Taipei, 8 Feb. (CNA) Sebuah perusahaan mitra Line TV, sebuah platform streaming video dengan lebih dari 6 juta pengguna, melaporkan bahwa data beberapa pengguna, termasuk kata sandi dan nomor telepon, telah diretas pada akhir Januari.
Perusahaan tersebut mengatakan Line TV beroperasi pada server dan sistem keamanan informasi yang terpisah dari aplikasi pesan Line, serta menambahkan bahwa insiden tersebut tidak memengaruhi Line atau layanan terkait, termasuk operasi dan keamanan data pengguna.
Choco Media Entertainment Co., penyedia layanan resmi untuk Line TV, mengatakan pada Kamis (6/2) bahwa mereka menemukan pada 26 Januari bahwa sebagian data pengguna mereka telah diakses tanpa otorisasi dari 24-26 Januari.
Data yang bocor mungkin mencakup kartu identitas, alamat surel, nomor telepon, kata sandi, alamat terenkripsi, tanggal lahir, nama panggilan, foto profil, dan catatan pesanan pengguna, tambah perusahaan tersebut.
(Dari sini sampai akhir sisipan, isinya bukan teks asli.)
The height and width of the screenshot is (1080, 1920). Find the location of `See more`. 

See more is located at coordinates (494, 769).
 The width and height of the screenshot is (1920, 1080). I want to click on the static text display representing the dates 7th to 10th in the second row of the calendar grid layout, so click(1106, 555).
Choco Media Entertainment menegaskan bahwa tidak ada informasi keuangan, seperti detail rekening bank atau kartu kredit, yang terdampak.
Sebagai kompensasi, perusahaan mengatakan pengguna Line TV gratis yang mendaftar sebelum hari Kamis akan menerima kode yang memberikan akses gratis selama 14 hari ke semua konten di platform. Pengguna naratama akan menerima dua kode akses gratis selama 30 hari.
Perusahaan mencatat bahwa mereka mengaktifkan langkah-langkah respons darurat tingkat tertinggi setelah menemukan pelanggaran tersebut dan telah memberi tahu pihak berwenang sesuai dengan hukum.
Ditambahkan bahwa kerentanan sistem telah diperbaiki dan mereka telah bekerja sama dengan perusahaan keamanan siber profesional untuk memperkuat perlindungan data dan menilai potensi risiko tambahan.